Design of Narrative Environments

RELATED TERMS: Design Practice and Functionalism; Human Actantiality; Latour; Methodology and Method; Modernity; Narrative Environments; Narrative Environments – Celia Pearce; Narrative Environments – Environmental Psychology in Architecture; Ontological Designing; World-Building

Environing: Entrance; Beginning; Welcome; Boundary; Premise, Promise: Multiple Performativity

The design of narrative environments, as a field of practice, is an example of research-led or research-informed designing. It may also be a means of or an element in practising design-led research.

Although in some respects similar to post-structuralist literary and cultural theories, the design of narrative environments differs significantly from them in stressing the complex relational materiality of designed entities. The design of narrative environments emphasises the constructed, mediated, performative and immersive character of our experiences. It is concerned with the configurations of the world (or worlds) that circumvents us, the ‘circumverse’, as Tiqqun (2010) calls it, and the ways in which they configure us.

It also takes part in a re-orientation which questions the assumption that ‘fiction’ is synonymous with recounted or diegetic fiction, by rendering complex the relationships among telling, showing and participating. In this way, much like computer-simulated and screen-projected gaming environments, it draws into play discussions about the ontological status of ‘fiction’ in relation to that of the ‘real’ and the epistemological assumptions that accompany distinctions, for example, among reality, fictionality and virtuality.

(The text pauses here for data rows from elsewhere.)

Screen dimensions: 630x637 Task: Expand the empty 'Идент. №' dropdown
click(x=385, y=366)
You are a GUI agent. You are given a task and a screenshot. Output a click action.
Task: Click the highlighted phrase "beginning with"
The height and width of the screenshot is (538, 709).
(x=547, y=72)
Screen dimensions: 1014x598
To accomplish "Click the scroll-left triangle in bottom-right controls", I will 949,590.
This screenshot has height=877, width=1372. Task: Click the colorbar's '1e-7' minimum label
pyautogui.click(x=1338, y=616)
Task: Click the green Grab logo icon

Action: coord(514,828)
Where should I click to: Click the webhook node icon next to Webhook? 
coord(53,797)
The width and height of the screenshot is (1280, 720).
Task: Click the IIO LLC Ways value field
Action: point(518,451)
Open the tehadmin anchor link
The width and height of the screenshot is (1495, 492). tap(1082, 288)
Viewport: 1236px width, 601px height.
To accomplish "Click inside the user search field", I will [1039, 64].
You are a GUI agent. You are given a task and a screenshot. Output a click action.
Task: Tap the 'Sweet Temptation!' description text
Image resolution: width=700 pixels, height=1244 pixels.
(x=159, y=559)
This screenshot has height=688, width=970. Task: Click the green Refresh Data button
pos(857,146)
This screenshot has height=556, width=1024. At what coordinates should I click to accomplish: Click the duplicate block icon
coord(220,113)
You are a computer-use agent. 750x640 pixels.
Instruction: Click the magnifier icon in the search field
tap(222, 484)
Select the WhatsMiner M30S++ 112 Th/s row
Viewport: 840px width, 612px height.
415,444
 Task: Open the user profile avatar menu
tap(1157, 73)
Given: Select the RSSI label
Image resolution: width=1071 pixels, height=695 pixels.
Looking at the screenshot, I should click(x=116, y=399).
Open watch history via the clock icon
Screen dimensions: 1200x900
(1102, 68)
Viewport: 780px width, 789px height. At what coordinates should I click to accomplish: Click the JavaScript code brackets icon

There is no single approach or methodology for the design of narrative environments although, whatever the approach, a narrative environment is taken to be a more or less complex whole or assemblage, although not necessarily a unified whole or totality, integrating different kinds of material reality. In short, a narrative environment may be said to constitute a ‘world’, with its ontological assumptions about what exists and can exist in this ‘world’. While forming a ‘world’ as a form of sphere or envelope, a ‘world’ that is co-created by the designer, the design and the participants who enter the designed narrative environment, narrative environments remain open or porous to the other ‘worlds’ in relation to which they exist.

For example, developing an actantial approach, taking its orientation from the work of A.J. Greimas, Jacques Lacan and Bruno Latour, a narrative environment may be considered to be articulated from three main classes or kinds of actant, narrative actants, environmental actants and human actants, each of which act upon the others and become entangled to form a complex whole or field of actantiality: they form a rhizome, ‘a tangle of roots’, through which narratives paths can be carved or traced.

Alternatively, in an approach which relies more heavily upon the terminology employed by Etienne Souriau, Christian Metz and Gerard Genette, this complex whole or world may be termed diégèse.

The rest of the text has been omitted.